I love my little shits.
I love my dog.
I love my husband.
I just wish that sometimes they’d all fuck off for a few hours, or maybe even, a full day…
No amount of sunshine and bank holiday good cheer can make up for the fact that my youngest has been in bed with me for the last three nights and he’s been up since 5.14am.
No amount of nice Sauvignon Blanc can make up for the two Manchester City champions flags that are stuck on the boys bedrooms walls with some contraband drawing pins. This seriously interferes with my fear of marks on walls, as does the dirty handprints that I can see in the sunshine. I have been wiping dirty walls all day, when not in the fucking car, ferrying children around.
No amount of five days off from school drop off can make up for the Thug Pug pissing on the carpet again or that Dangerous has been very rude to one of our neighbours for no apparent reason.

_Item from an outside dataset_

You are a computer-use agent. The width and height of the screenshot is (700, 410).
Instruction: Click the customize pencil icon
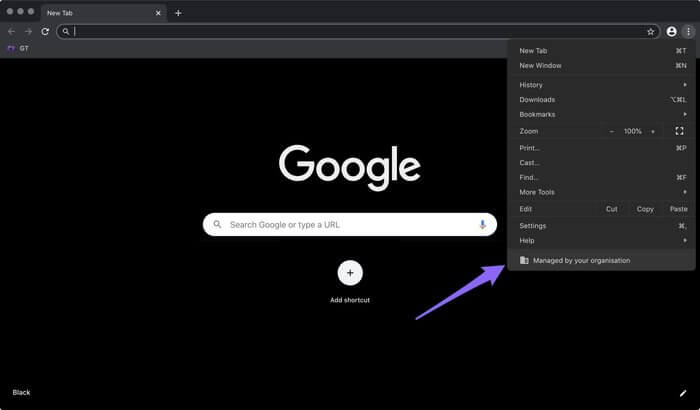(683, 394)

And no amount of anything can get me over Moto GP, mock eleven plus exams, middle child accidentally buying something on his X box for twenty quid and then lying about it, Dangerous pissing off to watch City, football practise, gymnastics practise, hanging out in Aldi, constantly cleaning up dog hair, refereeing fights on the trampoline whilst knowing that another eighteen households can hear you hissing “just stop it, you dicks! I AM NOT GOING TO FUCKING A&E TODAY”
In a sort of shouty whisper weird thing that’s neither shouting nor whispering BUT EVERY FUCKER CAN HEAR ME!
The bank holiday can fuck off!
I fucking insist that we desist with this ridiculous outdated holiday that serves no purpose other than to make me look forward to it and then dash my hopes with motherfucking reality.